Problem description:
Would you copy out only the lines from the one with "Screen dimensions: 1500x962" to the end of the records, exactly as they stand?

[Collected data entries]
*-*-*

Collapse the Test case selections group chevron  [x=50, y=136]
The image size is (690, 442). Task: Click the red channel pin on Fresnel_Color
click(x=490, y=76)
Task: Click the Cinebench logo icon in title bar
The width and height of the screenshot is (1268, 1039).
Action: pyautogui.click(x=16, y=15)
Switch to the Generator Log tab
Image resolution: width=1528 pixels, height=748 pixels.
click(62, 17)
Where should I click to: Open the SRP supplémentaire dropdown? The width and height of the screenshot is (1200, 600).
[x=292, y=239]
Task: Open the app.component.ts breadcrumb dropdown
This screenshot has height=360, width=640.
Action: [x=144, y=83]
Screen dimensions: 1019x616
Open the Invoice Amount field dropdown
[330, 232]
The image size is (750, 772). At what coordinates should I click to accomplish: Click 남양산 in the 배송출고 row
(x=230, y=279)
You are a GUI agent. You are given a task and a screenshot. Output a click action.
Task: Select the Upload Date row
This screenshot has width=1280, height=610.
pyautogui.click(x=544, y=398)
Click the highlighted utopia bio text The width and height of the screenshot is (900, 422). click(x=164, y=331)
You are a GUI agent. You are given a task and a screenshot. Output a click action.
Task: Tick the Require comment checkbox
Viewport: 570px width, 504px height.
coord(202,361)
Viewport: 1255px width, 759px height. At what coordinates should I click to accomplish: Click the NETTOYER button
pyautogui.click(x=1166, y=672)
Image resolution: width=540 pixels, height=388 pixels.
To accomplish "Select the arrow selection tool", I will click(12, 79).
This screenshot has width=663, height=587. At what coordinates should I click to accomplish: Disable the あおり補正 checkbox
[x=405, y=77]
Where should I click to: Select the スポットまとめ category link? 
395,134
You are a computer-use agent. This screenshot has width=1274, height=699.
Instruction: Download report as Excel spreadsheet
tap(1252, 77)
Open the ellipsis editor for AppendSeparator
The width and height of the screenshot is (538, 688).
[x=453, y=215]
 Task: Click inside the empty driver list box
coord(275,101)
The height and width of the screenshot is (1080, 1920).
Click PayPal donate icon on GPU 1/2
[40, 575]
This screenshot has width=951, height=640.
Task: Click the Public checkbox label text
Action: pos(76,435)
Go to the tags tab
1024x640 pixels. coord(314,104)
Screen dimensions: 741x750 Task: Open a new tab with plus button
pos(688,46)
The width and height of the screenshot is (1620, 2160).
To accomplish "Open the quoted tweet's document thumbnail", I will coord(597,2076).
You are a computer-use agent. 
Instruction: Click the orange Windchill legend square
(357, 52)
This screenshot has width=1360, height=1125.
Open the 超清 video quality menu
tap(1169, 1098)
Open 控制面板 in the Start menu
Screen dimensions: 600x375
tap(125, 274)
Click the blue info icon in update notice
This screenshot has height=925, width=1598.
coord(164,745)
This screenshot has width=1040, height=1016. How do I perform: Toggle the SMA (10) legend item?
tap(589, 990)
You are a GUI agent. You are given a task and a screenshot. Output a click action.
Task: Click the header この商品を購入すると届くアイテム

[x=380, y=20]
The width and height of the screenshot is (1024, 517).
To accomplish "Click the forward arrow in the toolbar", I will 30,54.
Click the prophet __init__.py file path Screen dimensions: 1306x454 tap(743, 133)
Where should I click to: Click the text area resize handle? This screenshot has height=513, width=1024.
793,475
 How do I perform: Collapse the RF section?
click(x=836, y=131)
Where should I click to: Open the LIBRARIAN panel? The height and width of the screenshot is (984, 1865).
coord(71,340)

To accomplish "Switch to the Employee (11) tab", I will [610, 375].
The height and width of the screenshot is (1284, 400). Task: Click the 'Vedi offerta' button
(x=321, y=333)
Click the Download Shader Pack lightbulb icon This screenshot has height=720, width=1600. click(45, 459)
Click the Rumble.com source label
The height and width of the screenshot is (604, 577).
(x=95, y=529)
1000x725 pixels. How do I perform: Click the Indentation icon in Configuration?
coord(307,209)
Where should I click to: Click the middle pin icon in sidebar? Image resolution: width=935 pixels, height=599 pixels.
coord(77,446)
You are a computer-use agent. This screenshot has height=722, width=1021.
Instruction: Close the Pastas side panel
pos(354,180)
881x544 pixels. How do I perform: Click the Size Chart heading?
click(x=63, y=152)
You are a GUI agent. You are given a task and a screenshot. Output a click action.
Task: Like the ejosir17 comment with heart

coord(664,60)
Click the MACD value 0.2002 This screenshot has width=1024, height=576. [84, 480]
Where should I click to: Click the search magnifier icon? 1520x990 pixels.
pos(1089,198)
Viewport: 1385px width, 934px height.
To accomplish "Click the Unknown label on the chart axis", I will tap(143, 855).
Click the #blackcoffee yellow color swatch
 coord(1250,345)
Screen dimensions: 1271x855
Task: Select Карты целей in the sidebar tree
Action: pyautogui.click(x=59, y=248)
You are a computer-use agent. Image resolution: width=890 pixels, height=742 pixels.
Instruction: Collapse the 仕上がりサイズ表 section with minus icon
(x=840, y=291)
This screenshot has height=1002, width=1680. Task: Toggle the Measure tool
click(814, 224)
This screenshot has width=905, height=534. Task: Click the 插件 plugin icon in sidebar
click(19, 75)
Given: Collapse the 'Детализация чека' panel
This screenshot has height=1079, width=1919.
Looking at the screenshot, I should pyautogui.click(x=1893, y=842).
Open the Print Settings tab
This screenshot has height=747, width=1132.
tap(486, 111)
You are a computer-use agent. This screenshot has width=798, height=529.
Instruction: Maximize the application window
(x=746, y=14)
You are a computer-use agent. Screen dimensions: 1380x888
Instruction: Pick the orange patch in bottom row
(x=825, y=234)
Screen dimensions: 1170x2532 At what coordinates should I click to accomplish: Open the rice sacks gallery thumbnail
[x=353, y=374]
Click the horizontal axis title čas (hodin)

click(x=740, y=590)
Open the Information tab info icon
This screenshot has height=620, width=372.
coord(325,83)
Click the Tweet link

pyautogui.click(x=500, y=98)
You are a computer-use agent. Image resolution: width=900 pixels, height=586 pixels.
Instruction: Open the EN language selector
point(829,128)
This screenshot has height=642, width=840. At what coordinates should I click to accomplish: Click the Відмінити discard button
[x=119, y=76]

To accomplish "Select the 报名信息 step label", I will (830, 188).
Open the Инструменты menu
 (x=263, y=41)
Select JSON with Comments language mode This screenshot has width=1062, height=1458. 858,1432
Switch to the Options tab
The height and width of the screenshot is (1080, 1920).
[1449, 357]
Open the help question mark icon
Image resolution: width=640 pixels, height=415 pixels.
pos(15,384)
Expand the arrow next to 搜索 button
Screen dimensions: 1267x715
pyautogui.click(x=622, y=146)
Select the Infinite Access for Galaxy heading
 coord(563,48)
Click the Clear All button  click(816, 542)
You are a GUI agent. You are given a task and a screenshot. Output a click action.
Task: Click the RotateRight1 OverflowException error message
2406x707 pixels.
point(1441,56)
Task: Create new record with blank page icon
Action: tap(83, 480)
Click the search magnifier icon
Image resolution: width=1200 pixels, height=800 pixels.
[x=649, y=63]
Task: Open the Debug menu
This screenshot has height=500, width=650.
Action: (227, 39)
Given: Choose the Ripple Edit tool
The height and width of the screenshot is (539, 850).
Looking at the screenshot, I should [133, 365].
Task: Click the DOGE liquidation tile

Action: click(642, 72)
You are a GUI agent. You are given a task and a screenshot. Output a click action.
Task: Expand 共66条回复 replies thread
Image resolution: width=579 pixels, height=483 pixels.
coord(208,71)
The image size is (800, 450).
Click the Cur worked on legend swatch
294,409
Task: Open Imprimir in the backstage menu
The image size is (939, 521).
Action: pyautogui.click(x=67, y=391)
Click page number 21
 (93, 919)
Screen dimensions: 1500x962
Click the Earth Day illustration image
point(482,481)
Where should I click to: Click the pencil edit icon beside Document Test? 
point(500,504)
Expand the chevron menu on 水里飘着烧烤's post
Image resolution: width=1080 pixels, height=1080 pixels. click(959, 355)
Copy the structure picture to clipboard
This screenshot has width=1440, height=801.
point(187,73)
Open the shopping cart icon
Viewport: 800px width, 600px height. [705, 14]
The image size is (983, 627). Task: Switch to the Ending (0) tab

*-*-*

Solution for this task:
Screen dimensions: 1500x962
Click the Earth Day illustration image
point(482,481)
Where should I click to: Click the pencil edit icon beside Document Test? 
point(500,504)
Expand the chevron menu on 水里飘着烧烤's post
Image resolution: width=1080 pixels, height=1080 pixels. click(959, 355)
Copy the structure picture to clipboard
This screenshot has width=1440, height=801.
point(187,73)
Open the shopping cart icon
Viewport: 800px width, 600px height. [705, 14]
The image size is (983, 627). Task: Switch to the Ending (0) tab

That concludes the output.